### Goal of the exercise
Scale the coordinates in the answers by 0.6, rounding each to a whole number with halves rounded up. Then reproduce every line, requests included, from the line with "Where should I click to: Open" to the line with "Turn off Require". Leave all other numbers unchanged and give only those lines.

━━━━━━━━━━━━━━━━━━━━

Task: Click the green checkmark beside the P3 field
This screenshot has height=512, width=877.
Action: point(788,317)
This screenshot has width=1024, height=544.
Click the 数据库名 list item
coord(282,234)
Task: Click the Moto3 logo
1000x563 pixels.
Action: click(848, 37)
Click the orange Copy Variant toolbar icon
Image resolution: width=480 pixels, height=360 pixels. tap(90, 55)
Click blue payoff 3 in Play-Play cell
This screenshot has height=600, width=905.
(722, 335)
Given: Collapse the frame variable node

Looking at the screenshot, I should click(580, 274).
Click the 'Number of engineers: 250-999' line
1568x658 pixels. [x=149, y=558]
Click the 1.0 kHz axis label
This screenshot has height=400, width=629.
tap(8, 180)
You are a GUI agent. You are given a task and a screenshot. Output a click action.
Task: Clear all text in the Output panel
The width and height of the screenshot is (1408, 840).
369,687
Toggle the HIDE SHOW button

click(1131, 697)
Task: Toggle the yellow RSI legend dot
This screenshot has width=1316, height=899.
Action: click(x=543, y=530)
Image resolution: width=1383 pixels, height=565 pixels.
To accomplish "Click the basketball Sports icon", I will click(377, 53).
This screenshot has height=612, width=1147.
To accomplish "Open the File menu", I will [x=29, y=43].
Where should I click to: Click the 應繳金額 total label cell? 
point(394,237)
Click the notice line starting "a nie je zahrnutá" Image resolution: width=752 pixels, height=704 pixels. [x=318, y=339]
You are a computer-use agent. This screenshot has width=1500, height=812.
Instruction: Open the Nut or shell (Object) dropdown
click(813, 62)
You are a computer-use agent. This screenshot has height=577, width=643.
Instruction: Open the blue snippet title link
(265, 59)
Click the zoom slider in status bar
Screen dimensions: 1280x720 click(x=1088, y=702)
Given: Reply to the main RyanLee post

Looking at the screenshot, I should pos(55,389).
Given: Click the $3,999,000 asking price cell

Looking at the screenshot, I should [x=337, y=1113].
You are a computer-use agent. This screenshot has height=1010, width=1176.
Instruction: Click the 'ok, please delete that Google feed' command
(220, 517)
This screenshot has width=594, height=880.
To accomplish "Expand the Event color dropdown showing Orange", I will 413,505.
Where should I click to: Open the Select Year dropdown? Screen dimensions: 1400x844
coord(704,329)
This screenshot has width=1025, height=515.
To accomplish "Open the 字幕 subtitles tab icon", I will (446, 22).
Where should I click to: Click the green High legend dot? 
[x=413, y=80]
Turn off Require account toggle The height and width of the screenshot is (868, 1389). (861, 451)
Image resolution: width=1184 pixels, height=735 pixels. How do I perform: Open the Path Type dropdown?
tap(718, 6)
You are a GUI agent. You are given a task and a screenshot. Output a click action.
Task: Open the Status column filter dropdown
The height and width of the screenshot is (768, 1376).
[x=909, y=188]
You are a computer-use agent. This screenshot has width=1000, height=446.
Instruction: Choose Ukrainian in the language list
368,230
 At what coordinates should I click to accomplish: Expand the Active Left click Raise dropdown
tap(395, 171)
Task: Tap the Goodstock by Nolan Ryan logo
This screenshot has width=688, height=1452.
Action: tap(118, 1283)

━━━━━━━━━━━━━━━━━━━━

### The result
Where should I click to: Open the Select Year dropdown? Screen dimensions: 1400x844
coord(422,197)
This screenshot has width=1025, height=515.
To accomplish "Open the 字幕 subtitles tab icon", I will (268, 13).
Where should I click to: Click the green High legend dot? 
[x=248, y=48]
Turn off Require account toggle The height and width of the screenshot is (868, 1389). (517, 271)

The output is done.